H E A L T H    A N D    M E D I C I N E

Just Give Me Something for the Pain
Author's Notebook
By Melissa Hendricks


I gave birth to two children without taking any form of pain reliever. Not even Tylenol. In my husband's eyes, still misty from the joy of new fatherhood, this accomplishment made me invincible. To him, I was Amazon Woman, the goddess Diana, imbued with some mythical force that had the painkiling equivalent of 10 epidurals.
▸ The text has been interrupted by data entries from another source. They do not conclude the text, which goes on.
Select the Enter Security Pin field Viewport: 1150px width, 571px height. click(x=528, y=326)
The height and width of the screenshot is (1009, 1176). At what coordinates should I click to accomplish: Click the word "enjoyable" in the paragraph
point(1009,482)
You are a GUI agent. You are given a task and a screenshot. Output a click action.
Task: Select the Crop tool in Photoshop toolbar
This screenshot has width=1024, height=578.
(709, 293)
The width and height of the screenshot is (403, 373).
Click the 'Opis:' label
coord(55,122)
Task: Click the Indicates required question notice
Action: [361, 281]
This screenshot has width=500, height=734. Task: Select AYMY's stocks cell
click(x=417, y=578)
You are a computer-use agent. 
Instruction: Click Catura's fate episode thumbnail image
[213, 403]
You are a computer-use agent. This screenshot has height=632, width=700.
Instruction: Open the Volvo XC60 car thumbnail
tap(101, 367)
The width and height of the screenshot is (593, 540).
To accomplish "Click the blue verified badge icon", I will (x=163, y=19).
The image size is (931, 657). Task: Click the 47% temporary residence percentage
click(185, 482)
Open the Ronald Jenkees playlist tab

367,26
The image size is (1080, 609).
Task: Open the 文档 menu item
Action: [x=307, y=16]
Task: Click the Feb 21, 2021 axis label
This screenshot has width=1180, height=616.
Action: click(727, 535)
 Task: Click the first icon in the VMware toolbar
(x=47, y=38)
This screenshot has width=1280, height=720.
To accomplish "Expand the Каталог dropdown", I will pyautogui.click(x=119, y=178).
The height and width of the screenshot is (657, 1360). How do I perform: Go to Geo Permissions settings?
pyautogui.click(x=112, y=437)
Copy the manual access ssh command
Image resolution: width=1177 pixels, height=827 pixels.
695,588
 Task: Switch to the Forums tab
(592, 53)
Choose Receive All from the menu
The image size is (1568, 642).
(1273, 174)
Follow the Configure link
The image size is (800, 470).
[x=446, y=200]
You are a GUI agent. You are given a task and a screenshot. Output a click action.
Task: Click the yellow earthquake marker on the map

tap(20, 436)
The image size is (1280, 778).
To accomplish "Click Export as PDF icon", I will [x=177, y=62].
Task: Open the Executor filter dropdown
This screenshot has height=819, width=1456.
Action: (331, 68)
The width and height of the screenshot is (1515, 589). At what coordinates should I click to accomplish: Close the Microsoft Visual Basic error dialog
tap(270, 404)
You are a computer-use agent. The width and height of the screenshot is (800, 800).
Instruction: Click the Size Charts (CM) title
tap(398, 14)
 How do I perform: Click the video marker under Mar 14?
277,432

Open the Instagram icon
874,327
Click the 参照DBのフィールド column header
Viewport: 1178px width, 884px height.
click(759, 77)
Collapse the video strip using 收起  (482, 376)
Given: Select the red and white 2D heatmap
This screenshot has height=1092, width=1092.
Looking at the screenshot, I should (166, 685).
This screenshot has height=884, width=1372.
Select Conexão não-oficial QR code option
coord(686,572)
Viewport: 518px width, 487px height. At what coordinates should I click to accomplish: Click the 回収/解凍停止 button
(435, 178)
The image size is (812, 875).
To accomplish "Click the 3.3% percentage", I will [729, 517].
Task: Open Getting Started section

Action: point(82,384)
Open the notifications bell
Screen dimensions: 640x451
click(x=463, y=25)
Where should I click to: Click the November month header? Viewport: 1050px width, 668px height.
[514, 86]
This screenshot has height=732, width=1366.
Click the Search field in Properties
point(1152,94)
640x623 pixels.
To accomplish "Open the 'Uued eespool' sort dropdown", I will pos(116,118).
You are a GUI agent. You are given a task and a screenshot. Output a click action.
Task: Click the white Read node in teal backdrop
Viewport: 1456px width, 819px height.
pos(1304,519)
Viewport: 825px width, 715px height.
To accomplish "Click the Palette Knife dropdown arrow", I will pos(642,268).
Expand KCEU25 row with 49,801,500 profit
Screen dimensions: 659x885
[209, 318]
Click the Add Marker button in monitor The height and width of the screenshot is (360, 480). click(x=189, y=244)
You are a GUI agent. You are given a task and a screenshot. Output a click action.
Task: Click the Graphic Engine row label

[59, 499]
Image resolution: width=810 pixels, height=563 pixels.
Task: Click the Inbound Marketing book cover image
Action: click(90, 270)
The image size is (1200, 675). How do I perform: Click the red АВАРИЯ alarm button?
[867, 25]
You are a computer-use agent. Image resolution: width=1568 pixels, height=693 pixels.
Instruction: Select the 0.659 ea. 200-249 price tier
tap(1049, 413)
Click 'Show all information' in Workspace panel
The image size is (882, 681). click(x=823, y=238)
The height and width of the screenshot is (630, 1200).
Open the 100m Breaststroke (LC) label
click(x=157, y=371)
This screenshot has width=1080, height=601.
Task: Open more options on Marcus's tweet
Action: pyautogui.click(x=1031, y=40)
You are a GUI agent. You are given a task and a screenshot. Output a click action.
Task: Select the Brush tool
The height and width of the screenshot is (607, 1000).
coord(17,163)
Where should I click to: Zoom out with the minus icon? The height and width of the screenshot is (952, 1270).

Frankly, drug-free childbirth was a feat of pure muleheadness. I had read and absorbed the natural childbirth gospel, dug in my heels, and vowed to follow its principles.

This does not make me a hero. Just stubborn.

The notion that one should not wince or cry in the face of pain presumes that pain has meaning. Some neurologists say that the biological purpose of pain is as a sort of primordial warning cry. A painful arm might tell the caveman: Something is not right. Stop chasing the saber-toothed tiger and attend to your broken arm!

But if pain has a purpose beyond this neurological anachronism, I still wonder what it is. To me enduring childbirth or a bullet wound with John Wayne stoicism proves nothing. Childbirth was easy. There was a prize at the end. But when the inevitable sickness or injury comes, I'm going to kick and scream. And if there's a pain reliever, I'll take it.